▸ **EXERCISE REQUIREMENTS**
Your task is to copy the lines of the data below from the line holding "Identify the click" through the line holding "20 (593, 519)", inclusive, exactly and with nothing added.

▸ **DATASET ENTRIES**
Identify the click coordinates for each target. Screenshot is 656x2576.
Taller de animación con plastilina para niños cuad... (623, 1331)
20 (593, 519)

--

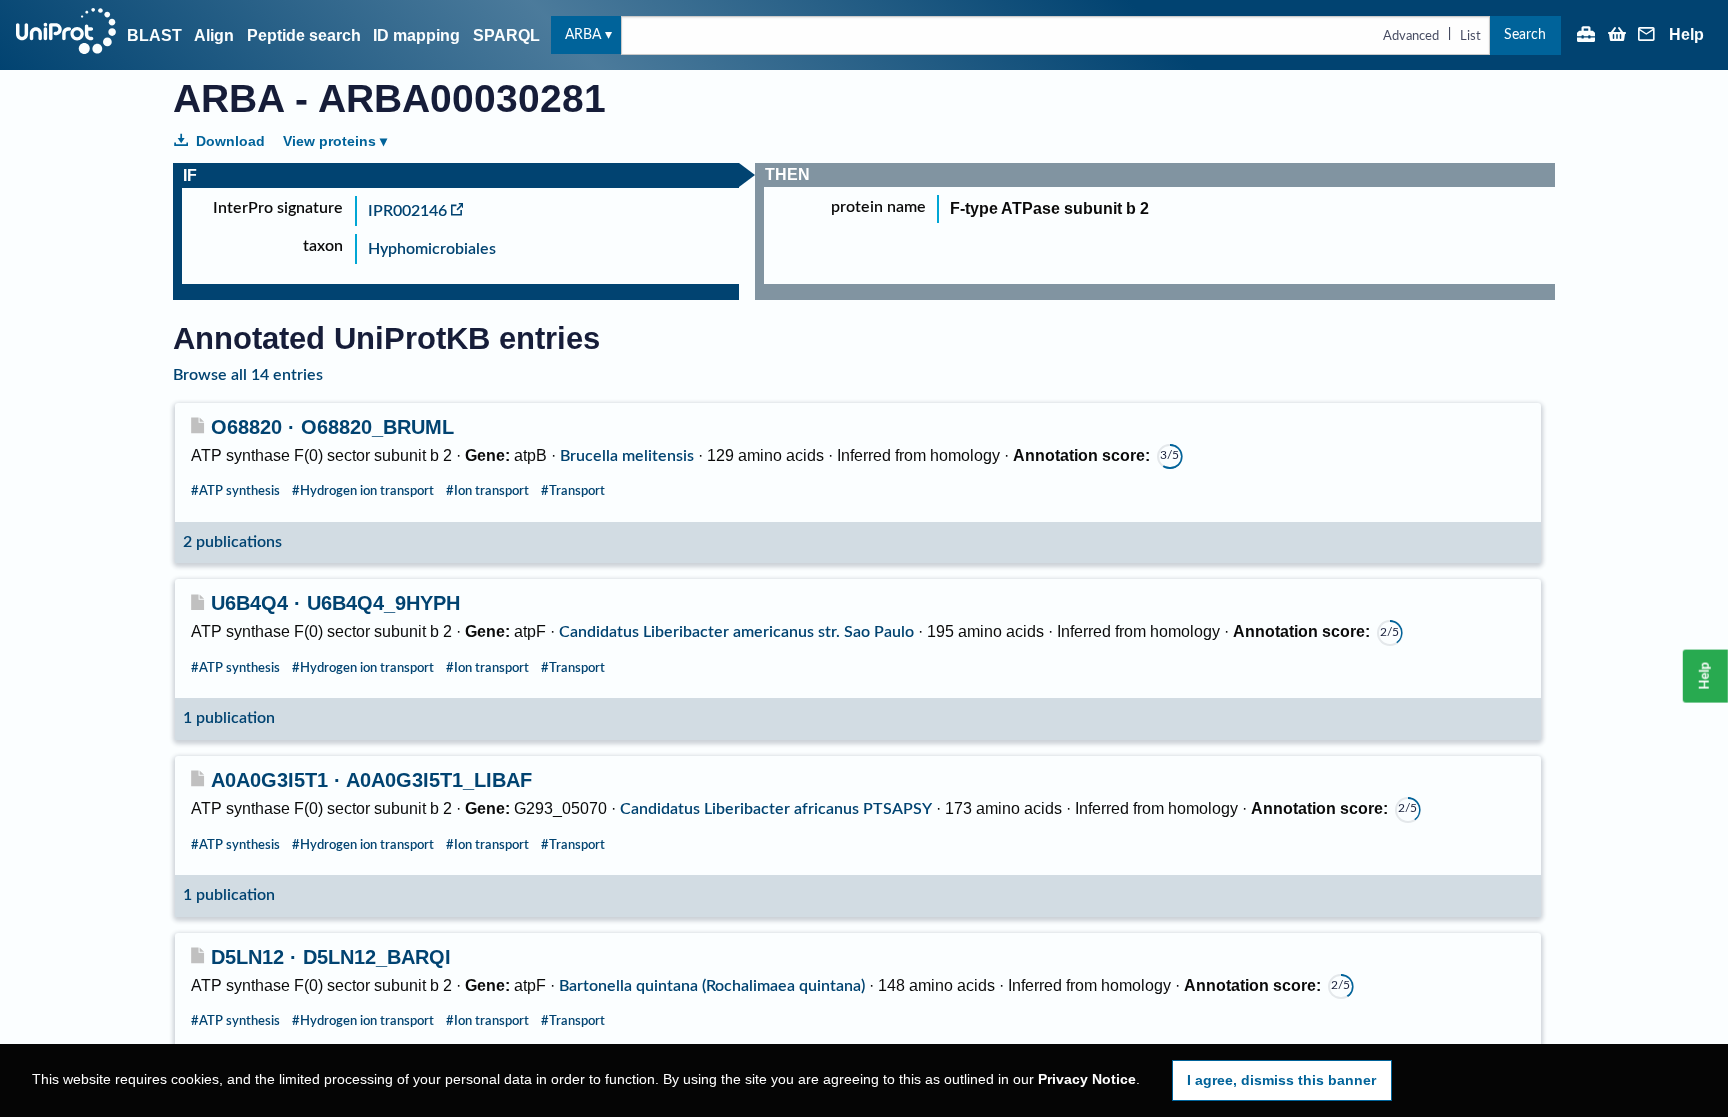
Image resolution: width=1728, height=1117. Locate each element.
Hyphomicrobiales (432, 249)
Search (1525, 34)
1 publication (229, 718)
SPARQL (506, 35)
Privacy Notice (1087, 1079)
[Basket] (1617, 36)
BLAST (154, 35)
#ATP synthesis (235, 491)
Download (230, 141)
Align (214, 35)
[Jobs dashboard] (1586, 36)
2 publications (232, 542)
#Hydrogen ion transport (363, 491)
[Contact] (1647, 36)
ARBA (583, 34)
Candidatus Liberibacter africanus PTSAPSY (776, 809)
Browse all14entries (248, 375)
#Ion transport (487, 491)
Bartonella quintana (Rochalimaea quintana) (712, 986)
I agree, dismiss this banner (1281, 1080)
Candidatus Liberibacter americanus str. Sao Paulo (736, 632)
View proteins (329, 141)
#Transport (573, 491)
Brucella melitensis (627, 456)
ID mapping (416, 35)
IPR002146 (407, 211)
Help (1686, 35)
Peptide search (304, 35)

...

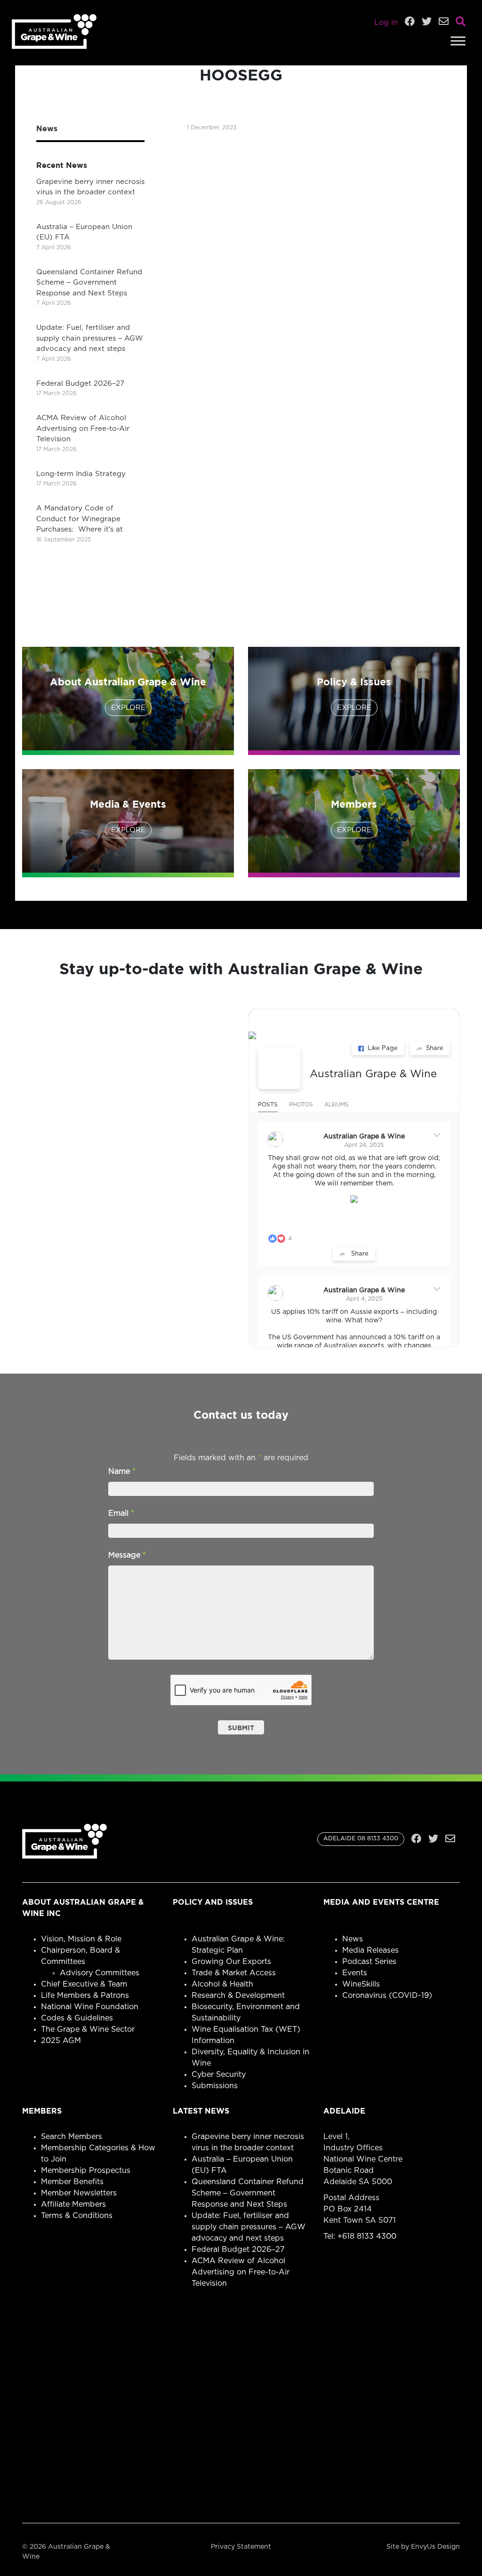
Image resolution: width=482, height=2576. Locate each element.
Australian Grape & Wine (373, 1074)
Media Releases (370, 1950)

▸ **WRITTEN ANSWER**
Identify the click coordinates for each target. Screenshot is 656x2576.
Taller de animación con plastilina para niños cuad... (623, 1331)
20 (593, 519)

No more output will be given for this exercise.